I’ve had it go out on me during the night and have waked up freezing
and have had to get up and light the cotton pickin thing.
It’s no fun – I can assure you.
My Father's Bed and Uno's Typewriter
in the Two-Room Shack
He Shared with Uno
Photo by Don MacBeath
© M. Louise (MacBeath) Barbour/Fundy Blue
All Rights Reserved
Well, I guess I had better sign off now and get a few more letters written.
I have to write today’s installment of the Lansdowne Letter,
and I also have to write one to Sara.
Oh, could you send me up another typewriter ribbon, please?
You have all the particulars. The smudges you see in the two lines above
were caused by my having to turn the ribbon upside down.
I feel that I should at least buy ribbons for the typewriter,
because I do about 99% of the typing that is done on it.
I could also stand some more stamped envelopes, business size.
I keep asking everyone to send me envelopes,
because you can’t buy business-sized envelopes,
stamped or otherwise up here.
Perhaps Aunt Maude could send me some
since she is in receipt of the Lansdowne Letter too.
Mrs.
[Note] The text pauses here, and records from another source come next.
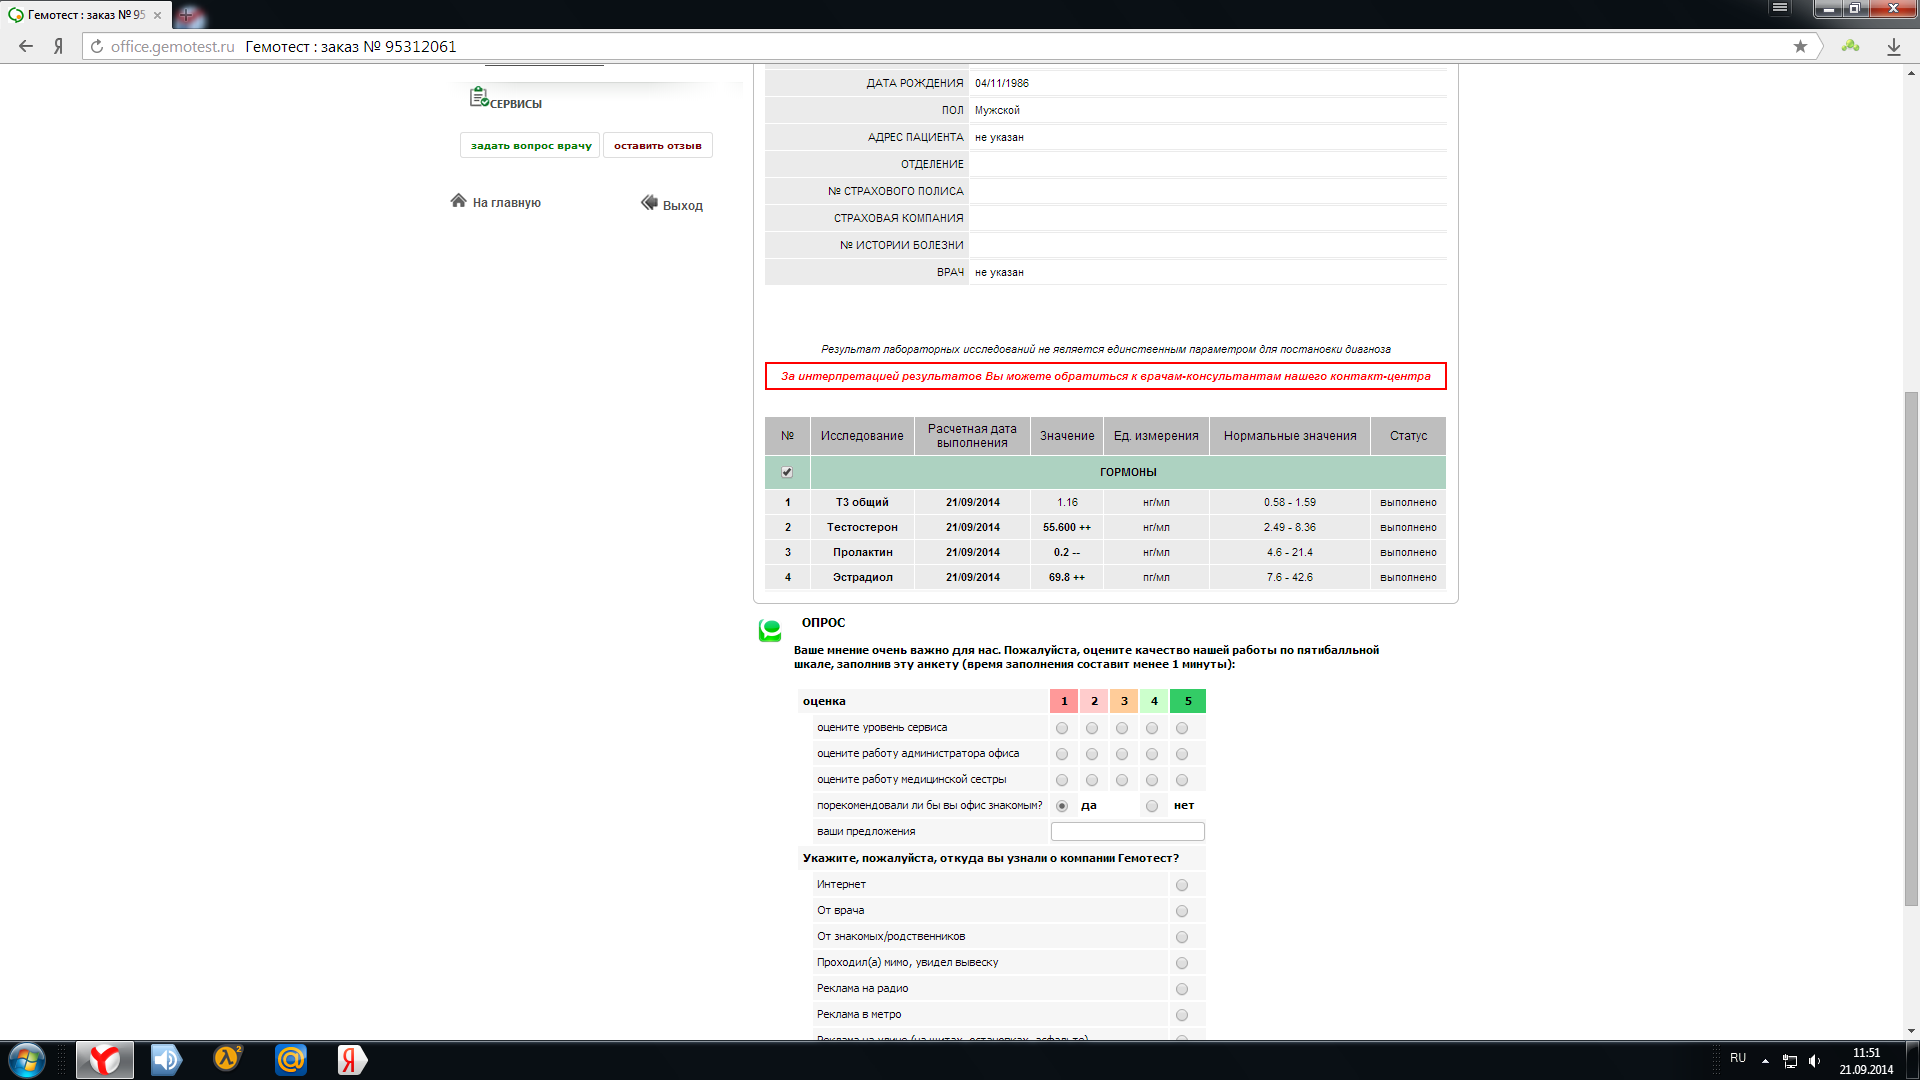Click the 'ваши предложения' text field
This screenshot has width=1920, height=1080.
(1127, 832)
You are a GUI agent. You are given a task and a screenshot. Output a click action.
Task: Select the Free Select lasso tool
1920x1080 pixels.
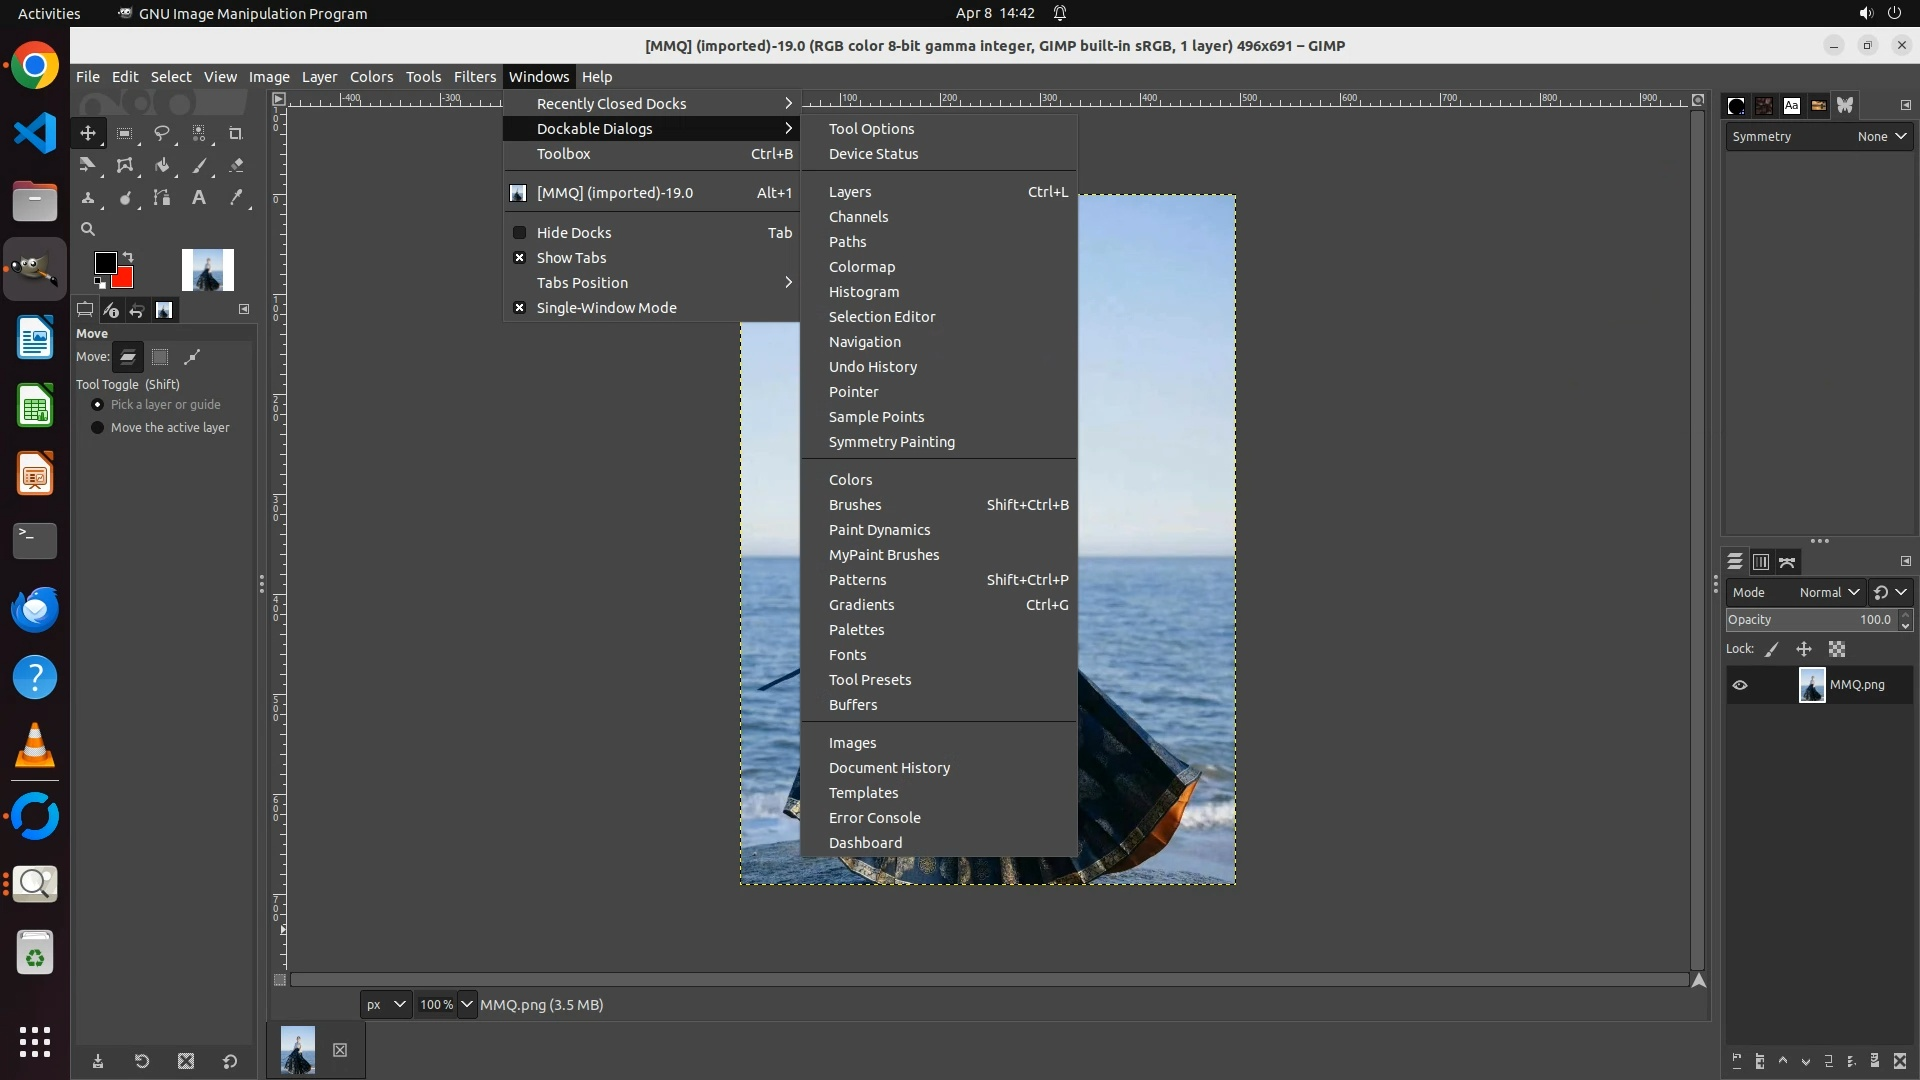pyautogui.click(x=161, y=133)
MacDonald doesn’t send me stamped envelopes
because she lives in the States,
but every so often she sends Sara some money
especially to buy stamped envelopes to send to me.
A Long-Ago Stamped Business Envelope
© M. Louise (MacBeath) Barbour/Fundy Blue
All Rights Reserved
Stamps are the only thing that you can’t charge up here,
and since I live in a moneyless world, I nearly always have no money
and have to go scrounging around among my friends
to see if they have any money, if I happen to run out of stamps.
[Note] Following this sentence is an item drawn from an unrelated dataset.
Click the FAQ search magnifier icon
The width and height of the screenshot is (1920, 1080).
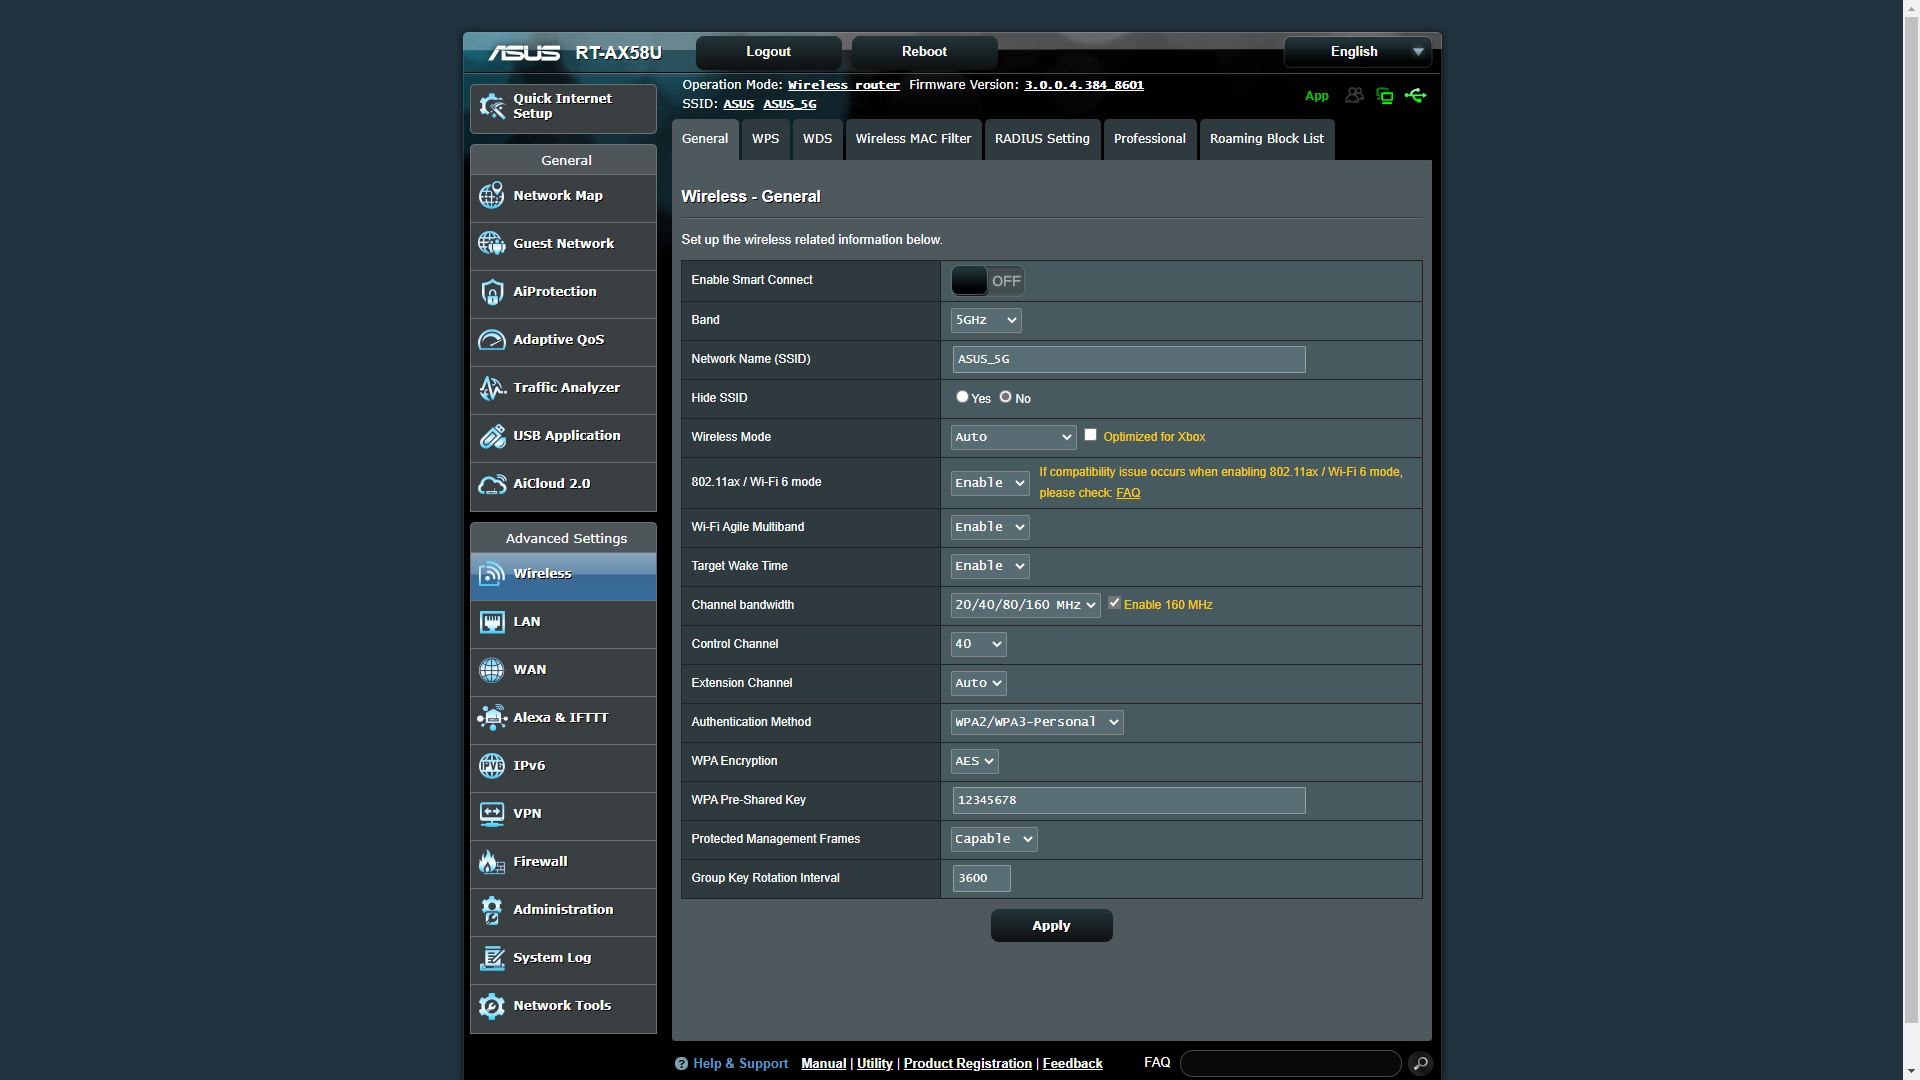[x=1420, y=1063]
However, I’ve loaned money for stamps just as often as I have borrowed it,
so I don’t feel too ashamed. It is just the inconvenience.
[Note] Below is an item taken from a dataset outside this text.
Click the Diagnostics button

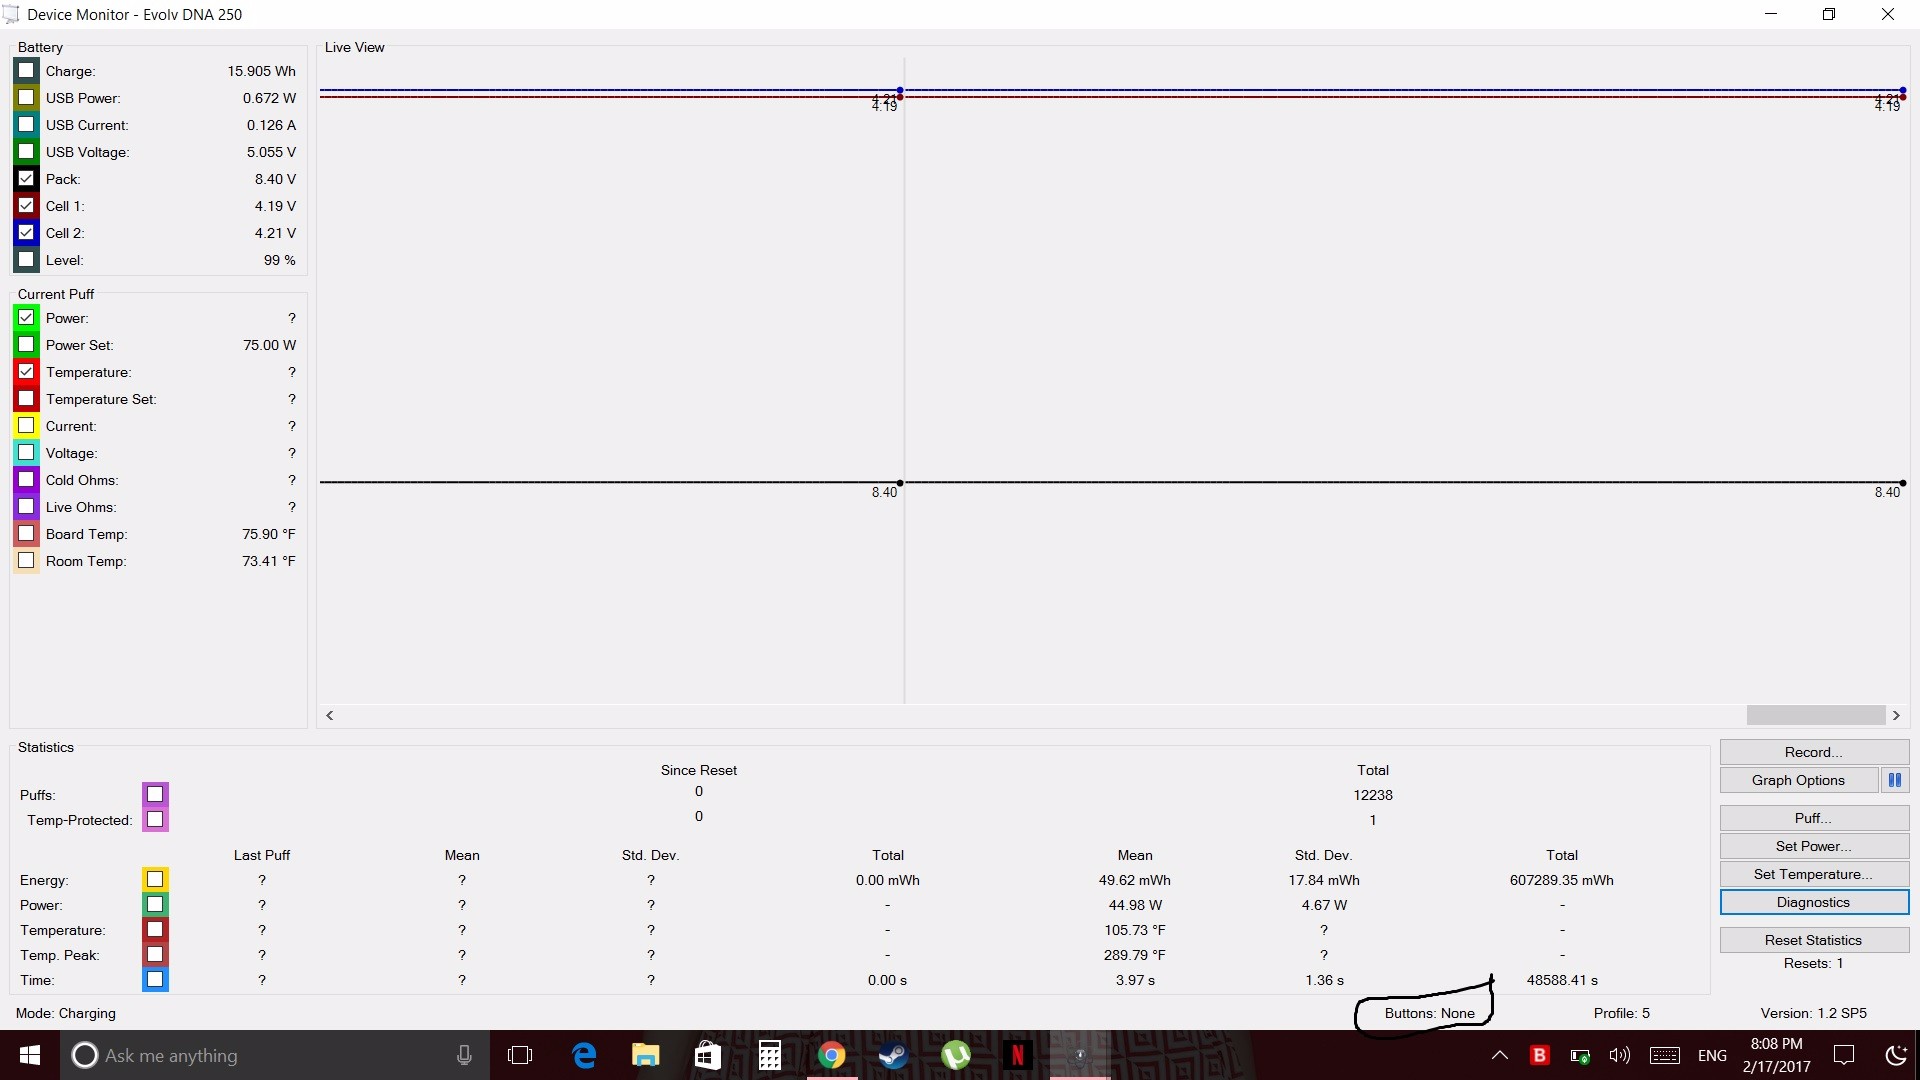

It’s amazing, but no one carries money up here.
The whites write cheques, and the Indians operate on credit from the Bay.
They get their supplies from the Bay, and then they sell their pelts to the Bay.
If they have any over after their debts are paid,
they usually spend it all immediately so they never have much money either.
Well, as I started to say quite some time ago, I must sign off.
Bye now,
Love, Don.
My Father Snowshoeing Across the Ice
to His Shack between the Church and Wind Charger
© M. Louise (MacBeath) Barbour/Fundy Blue
All Rights Reserved
We all have our demons.
What matters is how we face them.
What matters is how we face them.
Till next time ~
Fundy Blue
Bay of Fundy out of Westport, Brier Island
© M. Louise (MacBeath) Barbour/Fundy Blue
All Rights Reserved
Notes:
1. Temperature Conversions:
-10º F. = -18º C.
-30º F. = -34º C.
-35º F. = -37º C.
-51º F. = -46º C.
2. Uno Manilla:
Uno was the teacher at the Roman Catholic Day School at the mission.
He shared a two-room shack with my father.
3. Weight Conversions:
46 pounds = 20.8 kilograms
180 pounds = 81.6 kilograms
185 pounds = 83.9 kilograms
190 pounds = 86.1 kilograms
193 pounds = 87.5 kilograms
4. Duncan and Maureen McRae:
Duncan worked for the Department of Transport, and one of his duties was running the weather
station in Lansdowne House. He and Maureen were the parents of Baby Duncan.
5. The Hall:
The Hall was located in the Roman Catholic mission on the Father's Island. Father Ouimet,
the priest, had films brought in on the weekly mail planes. He would show these at the hall
on Saturday, and sometimes, Wednesday evenings. The Indians especially enjoyed The Three
Stooges and westerns with cowboys and Indians.
6. Outlying Camp:
My father accompanied Santa Claus to the village of Webequie to deliver Christmas gifts to the
Ojibway people who lived there.
7. Mrs. MacDonald:
This is Dad's mother-in-law, Mom's mother, Ella MacDonald. She worked as a nursing
companion in New York City, and we lived in her home in Smith's Cove, Nova Scotia.